The Dream Virgin A young comic book entrepreneur wins a Startup contest to work on her dream venture at a innovative business incubator in the Oregon Alps, but when a homicidal maniac escapes from the state prison mental ward, the teen’s sponsored summer gets ambushed by a madman she must confront and destroy. Elfri Fleming travels to public libraries in the southwest with her ex-cop grandfather to teach kids the power of lucid dreaming. A converted school bus called the Dreamland Express, fifty-nine issues of her Dream Zoo comics, pure talent and calculated ambition helped the professional dreamer create a mobile enterprise with a loyal following who question why there have been no new comics for way too long. Why did Elfri stop drawing Dream Zoo and start a new comic book series that she keeps hidden? How in one whirlwind summer did the Texas tomboy adapt to a tourist town with a futuristic boardwalk of trend-setting shops and lakeside intrigue? What made her move into a guarded estate to help a mute boy, then fight to the death to save him from the killer who abused him eight years before? Ventures Nest is a fun and freaky high-risk thriller where the payoff of good and evil will blow the minds and capture the hearts of popular fiction fans!
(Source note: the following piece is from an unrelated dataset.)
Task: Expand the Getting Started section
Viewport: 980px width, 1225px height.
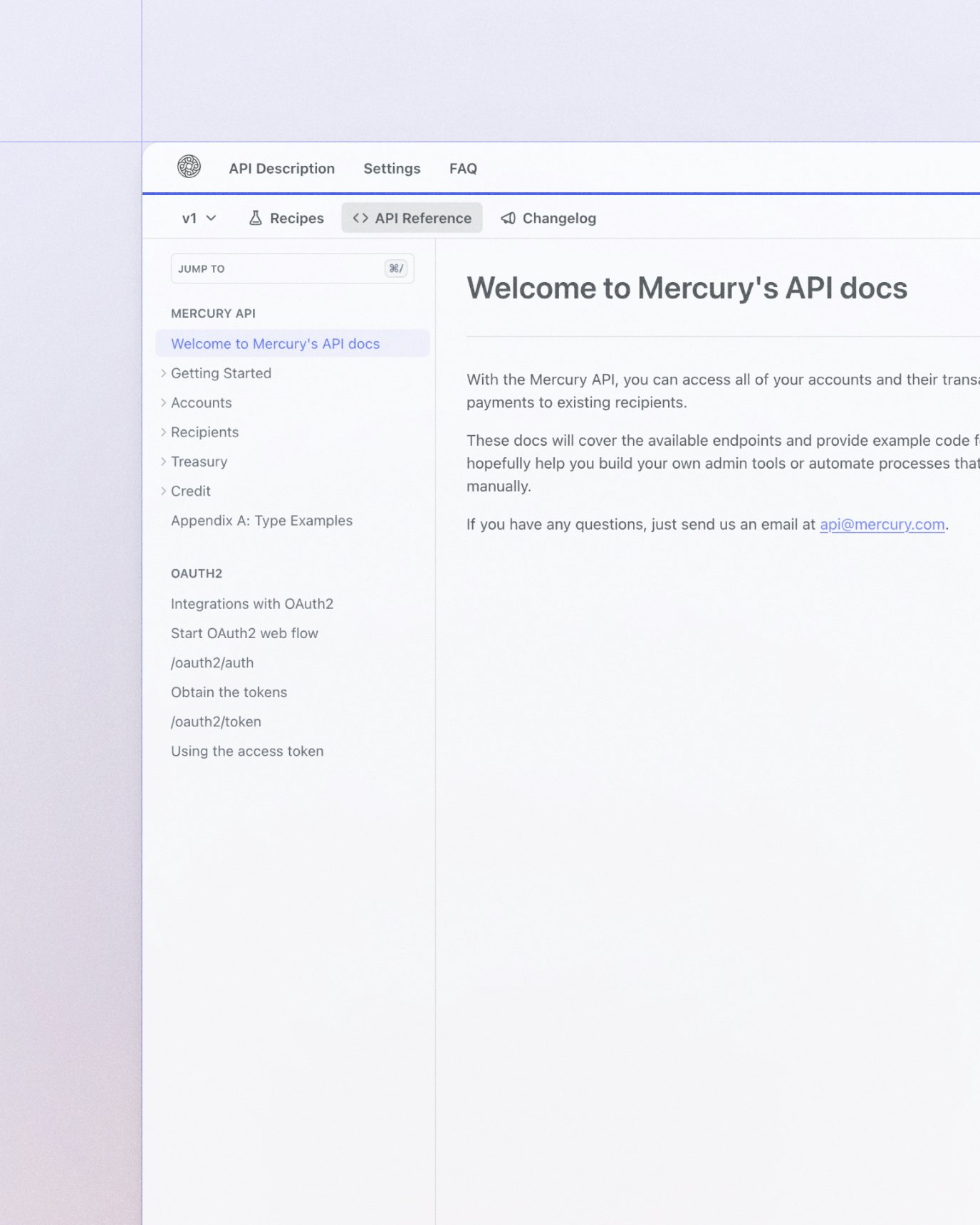Action: point(164,373)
Donald “Don” Robert Charles Quine (born September 11, 1938) is an American author, actor, and sports promoter. He is known for his television roles playing Joe Chernak and Stacey Grainger in Peyton Place and The Virginian. Quine also was the president of the Professional Karate Association (PKA) whose Kick of the 80’s weekly fight series on ESPN ran for close to a decade. He wrote American Karate, a book on self-defense, and The Dream Virgin, his first novel in the thriller series called Ventures Nest.
- Paperback: 314 pages
- Publisher: Gecko Group Books (May 18, 2018)
- Genre: Thriller
I received an ARC copy of this book for an honest review.
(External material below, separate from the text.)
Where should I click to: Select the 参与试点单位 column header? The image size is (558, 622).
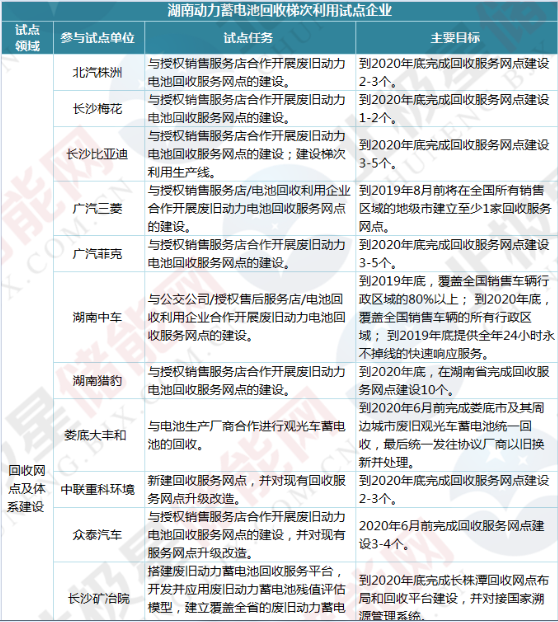tap(99, 38)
Disclaimer straight up: this isn’t something I’d typically pick up and read, and I was given a free copy in exchange for an honest review. This book was wild from start to finish.
Personally, I had trouble getting into the story and the first half wasn’t very interesting to me. But somewhere around the halfway mark it picked up and I was sucked in. I am giving this book four stars.
The Dream Virgin reads a lot like a movie or TV show (sorta like Stephen King’s Rose Red mini-series), and that’s basically how I read it (in three parts, rather than all at once).